Hand-wound movements require just that, the wearer needs to manually wind the watch to keep it running.
(Picture courtesy of www.watchmakingblog.com)
The above is a Unitas 6497 calibre, first designed in the 1950s for use in pocket watches, but since adopted for larger-sized wristwatches.
Then, pretty much perfected in the late 1950s, was the automatic or self-winding movement such as this;
Picture courtesy of http://www.watchpart.co.uk
This is the rock-solid ETA 2824-2 and it's used by a great many watch companies. That half-disc sitting along the bottom of the movement is the rotor. In a nutshell, it's connected to the mainspring of the watch and this is what powers the movement. As the wearer moves his arm, the rotor turns, thus tightening the mainspring. The watch starts ticking and the ticking of the watch loosens the mainspring. And the beauty of it all is that this dance goes on all day and all night long, seven days a week, 365 days a year. For years on end. Properly looked after and regularly serviced, a mechanical wristwatch will last you 50-60 years or more. Probably more than that. I see enough pocket watches that were made in the late 1800s, so a wristwatch that's made from better alloys using advances in micro-engineering should last as long.
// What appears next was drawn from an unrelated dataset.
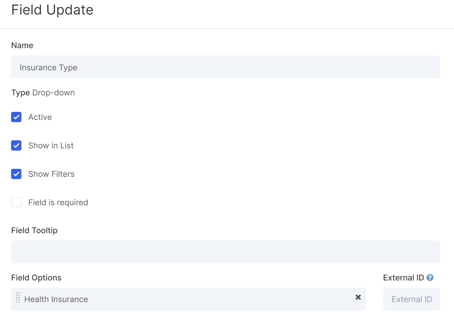Click into the empty Field Tooltip box
This screenshot has width=454, height=312.
225,252
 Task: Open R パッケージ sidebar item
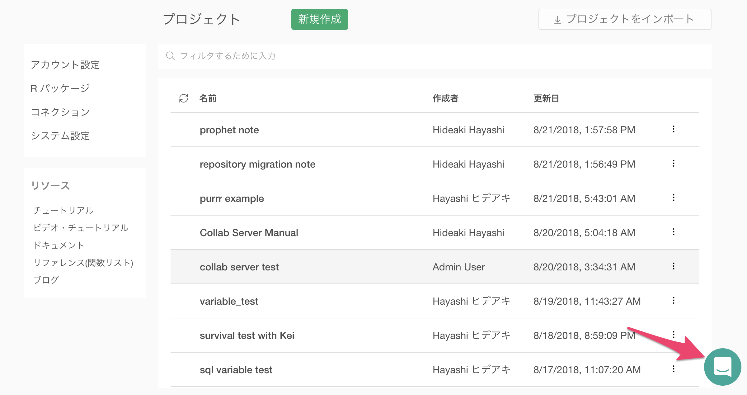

And then there is the quartz movement. By the mid to late 1970s, Japan's production of cheap, battery-powered watch movements threatened to kill the Swiss watch industry. A great many Swiss brands switched over to producing these accurate, mass-produced movements and it appeared that the art of the mechanical Swiss-made watch was coming to an end.
It was Swatch who came to the rescue. Producing an even cheaper battery-operated watch movement in Switzerland, this company helped this almost 200-year old industry slowly claw its way back from the brink of extinction. And while I can appreciate the precision of a battery-operated watch, I prefer mechanical because of the intricate and tight tolerances that go into their production.
Back to what this post was originally about...eventually. Still with me? You're doin' great, by the way.
So I saved my money for over a year and bought myself an Omega Seamaster Professional 300m, just like the one Pierce Brosnan wore during his tenure as James Bond.
Yes, I'm a marketing guy's dream. Up to a point, anyway.
And now, the typecast portion of this post, which I started writing on Typewriter Day.
That's the helium escape valve. You'll really only ever have to use it if you're working in a diving bell or spending a few days in a decompression chamber.
The case shoulders protect the winding crown nicely. The bracelet is a very intricate design and it does tend to give this watch a dressier appearance overall. The hour markers and hands are coated with a substance called SuperLuminova, which glows in the dark. This is a pre-requisite for any diver's watch. The bezel (that ring on the outside of the case with the 10, 20, 30, 40, etc numbers on it) is unidirectional and only turns anti-clockwise. Let's say you are about to go scuba diving and you have 40 minutes of air in your tanks. You would rotate the bezel and line up the triangle on it with the minute hand on the watch. When the minute hand ticks around to the 40 minute mark on the bezel, you had better be back on the surface. These days, a dive watch such as this is really only used as a back-up in case your dive computer malfunctions, is broken against coral or the battery dies while you're under. Back in the '50s and '60s, when scuba diving became a popular recreational activity, this type of watch was the main method for timing a dive.
The bracelet is sturdy and the clasp stays closed when it's supposed to.
It was a long trip, but this one has a history. These Seamasters were, and still are, a very popular seller and they deserve their place as a modern classic in Omega's range.
Thanks for reading, all!
* I didn't really say "Jeepers" when I saw that Rolex ad in the Reader's Digest, but I wanted to paint a Norman Rockwellesque picture of a time when I was but an innocent 8 year-old kid...with a jones for a Rolex wristwatch.